Looking for some information around the incrementalUpdates method on the PdfFileEditor class. We are seeing performance issues when this is set to true and the generated output would appear to be the same either way.
The documentation on this method is limited, could someone explain what this method does and whether or not we need to set this to true. Also what effect this would have setting it to false. We are setting this before eventually calling the concatenate method.
Thanks.
@douglasdallas
Could you please provide more details about the performance issues you are experiencing with the incrementalUpdates method? Specifically, what kind of performance issues are you seeing?
For a large PDF file the merge takes hours rather than minutes when the incrementalUpdates is set to false.
@douglasdallas
Setting IncrementalUpdates to true means that document will be saved with incremental updates i.e. new data will be added after end of original file (and list of new objects will be in cross-reference section)
[PDF specification]
7.5.6 Incremental Updates
The contents of a PDF file can be updated incrementally without rewriting the entire file.
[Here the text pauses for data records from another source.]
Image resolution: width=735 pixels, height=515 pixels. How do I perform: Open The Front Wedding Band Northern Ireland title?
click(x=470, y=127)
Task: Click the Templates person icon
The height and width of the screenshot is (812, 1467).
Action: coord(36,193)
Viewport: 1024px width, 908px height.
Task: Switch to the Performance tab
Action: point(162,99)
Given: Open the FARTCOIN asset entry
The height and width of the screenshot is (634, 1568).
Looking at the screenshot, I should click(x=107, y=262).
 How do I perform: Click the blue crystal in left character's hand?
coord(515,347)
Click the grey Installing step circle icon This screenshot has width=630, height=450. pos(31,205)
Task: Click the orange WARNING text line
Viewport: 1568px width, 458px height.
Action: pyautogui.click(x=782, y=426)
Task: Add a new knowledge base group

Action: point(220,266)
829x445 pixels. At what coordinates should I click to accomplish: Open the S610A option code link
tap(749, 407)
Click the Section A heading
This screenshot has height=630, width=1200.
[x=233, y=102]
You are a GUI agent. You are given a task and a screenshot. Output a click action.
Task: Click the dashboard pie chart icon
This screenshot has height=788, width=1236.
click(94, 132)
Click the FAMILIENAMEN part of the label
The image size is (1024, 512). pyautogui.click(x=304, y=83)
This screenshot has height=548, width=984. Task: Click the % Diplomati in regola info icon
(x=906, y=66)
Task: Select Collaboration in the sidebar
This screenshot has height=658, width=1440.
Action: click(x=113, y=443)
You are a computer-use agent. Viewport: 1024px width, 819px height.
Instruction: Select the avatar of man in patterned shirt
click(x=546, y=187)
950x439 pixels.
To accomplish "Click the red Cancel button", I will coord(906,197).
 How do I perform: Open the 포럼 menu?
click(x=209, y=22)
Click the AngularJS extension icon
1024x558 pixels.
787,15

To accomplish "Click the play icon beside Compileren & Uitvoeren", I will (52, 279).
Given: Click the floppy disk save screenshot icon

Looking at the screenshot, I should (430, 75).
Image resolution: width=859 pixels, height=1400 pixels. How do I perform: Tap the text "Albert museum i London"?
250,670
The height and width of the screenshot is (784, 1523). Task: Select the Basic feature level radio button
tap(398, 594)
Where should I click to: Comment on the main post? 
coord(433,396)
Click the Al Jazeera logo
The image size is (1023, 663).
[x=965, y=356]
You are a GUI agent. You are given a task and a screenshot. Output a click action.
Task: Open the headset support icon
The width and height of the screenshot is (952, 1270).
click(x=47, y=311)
When updating a PDF file incrementally, changes shall be appended to the end of the file, leaving its original contents intact.
NOTE: The main advantage of updating a file in this way is that small changes to a large document can be saved quickly. There are additional advantages:
In certain contexts, such as when editing a document across an HTTP connection or using OLE embedding (a Windows-specific technology), a conforming writer cannot overwrite the contents of the original file. Incremental updates may be used to save changes to documents in these contexts.
However, can you please share your sample files and complete code snippet with us so that we can investigate the reasons behind this issue and address it accordingly.
Thanks for the reply.
For our usecase we are trying to find the most performant (IO/memory) way of merging together a whole load of inputstreams. This in more extreme cases could be in the hundreds.
With an eye on keeping the memory footprint down, we have code that does this via temporary files, rather than all input streams.
Along these lines:
// Use PdfFileEditor to retain the tags logical structure
final PdfFileEditor editor = new PdfFileEditor();
editor.setCopyLogicalStructure(true);
editor.setUseDiskBuffer(true);
editor.setIncrementalUpdates(true);
// For each input stream, create a temporary file and save the document
File[] inputStreamFiles = new File[inputStreams.length];
for (int i = 0; i < inputStreams.length; i++) {
inputStreamFiles[i] = File.createTempFile("merged-is", ".pdf");
try (Document currentDocument = new Document(inputStreams[i])) {
currentDocument.save(inputStreamFiles[i].getAbsolutePath());
}
}
// Create a temporary file to hold the merged result
tempFile = File.createTempFile("merged", ".pdf");
tempFilenames = Arrays.stream(inputStreamFiles).map(File::getAbsolutePath).toArray(String[]::new);
// Concatenate the files to the temp file
editor.concatenate(tempFilenames, tempFile.getAbsolutePath());
Would this be your recommended approach? From what you said previously I think we do not need to set the incremental updates to true. I think we got this code originally from an an online sample.
Thanks.
@douglasdallas
Yes, you do not need to use incrementalUpdates flag in this case. Also, saving the files temporarily to physical path instead of memory stream is a good solution to reduce the memory usage as Streams occupy a lot memory specially when working with huge number of documents. However, you can please share your sample files with us in case you face such issues. We will log an investigation ticket in our issue tracking system to address it.